The Fourth of July, of course, marks the beginning of the American Revolution. And it was a revolution. The historian Gordon Wood notes that, within a mere 50 years, the revolution transformed a small number of economically underdeveloped colonies into "the most liberal, the most democratic, the most commercially minded, and the most modern people in the world." The celebration of America’s declaration of independence is especially meaningful following the tragedy of September 11.

John Adams ranks high among the architects of the revolution. And I highly recommend the recent biography of Adams by historian David McCullough. Yes, it’s 651 pages long, not counting the index. But McCullough narrates a gripping tale about the brilliant, cantankerous, and exceptionally moral Adams. It’s also a moving love story between John and Abigail, his wife and best friend.

One piece of the biography has stuck with me long after I had put the book down. Like many of the other leading revolutionaries, Adams devoted much time and thought to the design of constitutional government, including such issues as the separation and balance of powers, a government of law not men, and equality and merit over aristocracy and inheritance. In the constitution of the Commonwealth of Massachusetts, authored by Adams, he wrote a remarkable section titled, "The Encouragement of Literature, Etc." Adams believed a democratic government had a duty not only to educate its citizens, but also to nourish the interests of literature and science, of natural history, and good humor. A liberal education in the broadest sense of that phrase was the foundation of a good society.

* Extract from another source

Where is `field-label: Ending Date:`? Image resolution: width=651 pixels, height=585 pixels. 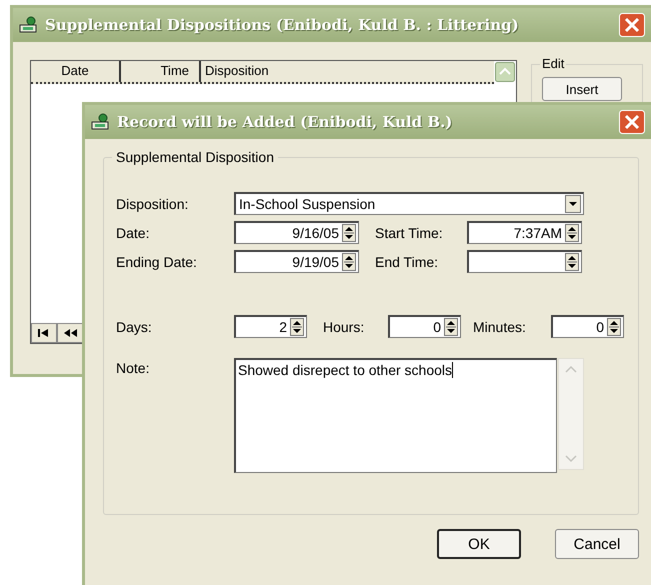 field-label: Ending Date: is located at coordinates (157, 262). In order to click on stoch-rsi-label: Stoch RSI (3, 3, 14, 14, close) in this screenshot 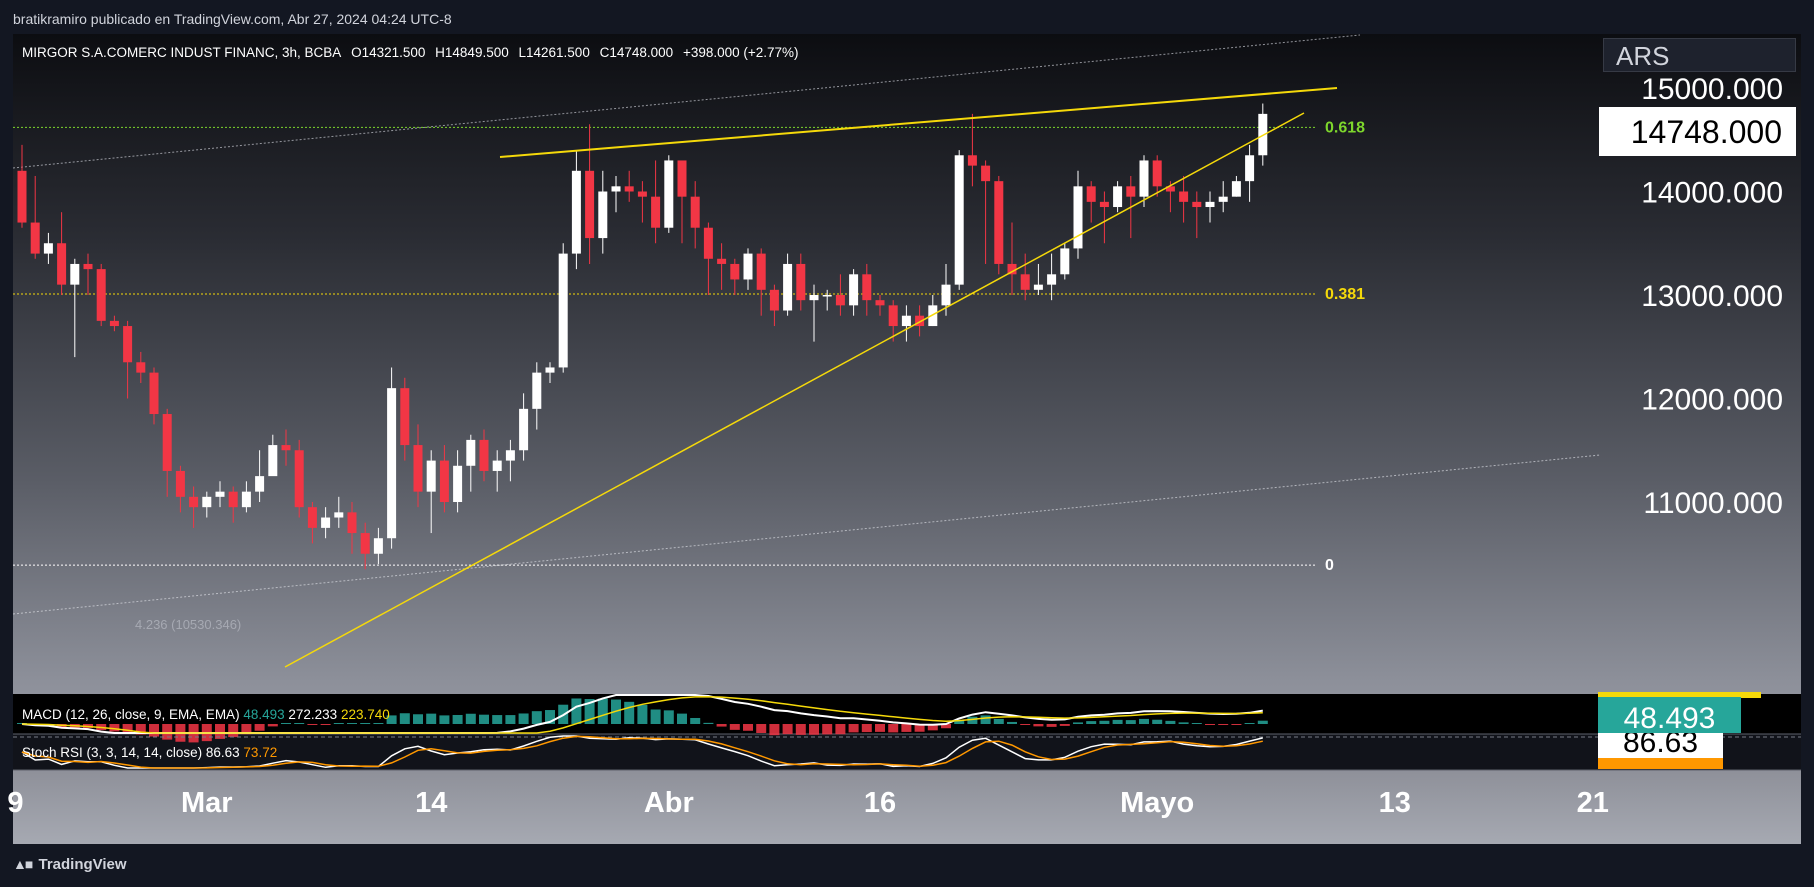, I will do `click(112, 752)`.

Right now, kids are free from school and homework, running with friends and staying up late. But as a society, from New York City, where judges have ruled that an eighth-grade education is sufficient for high school graduates, to San Francisco, where inner city students are systematically shortchanged in the epicenter of the new economy, the great economic challenge of our era is to live up to Adams' dream of a literate, educated nation.